Write out each entry below exactly; the images do not belong in your copy.

- **RECORDS SUPPLIED**:
-*-
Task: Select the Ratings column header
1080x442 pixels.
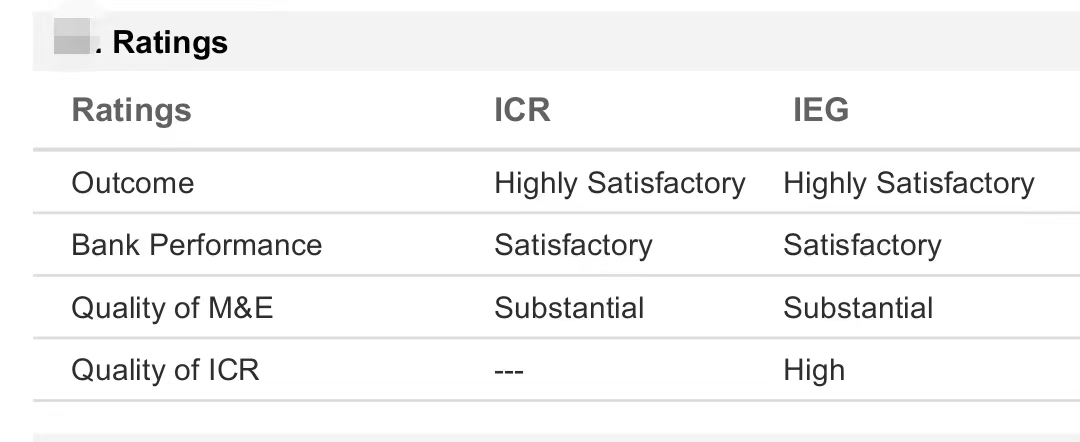Action: (131, 109)

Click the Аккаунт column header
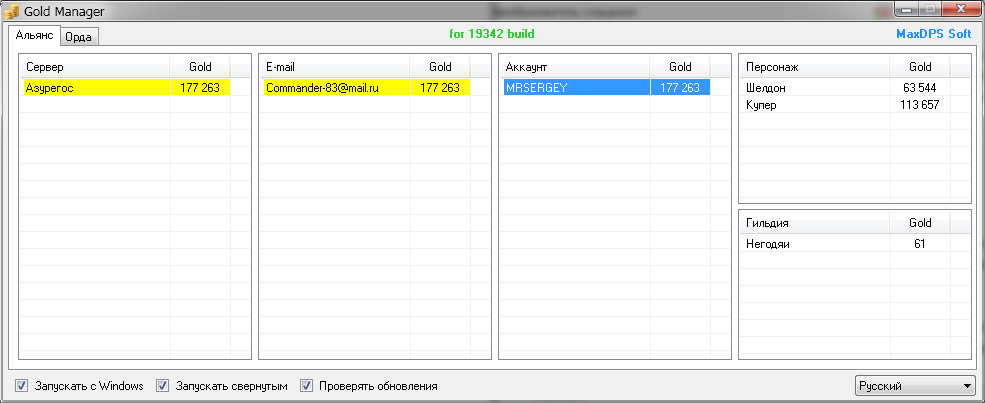(575, 67)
-*-
- **ANSWER BOX**:
Task: Select the Ratings column header
1080x442 pixels.
Action: (131, 109)

Click the Аккаунт column header
(575, 67)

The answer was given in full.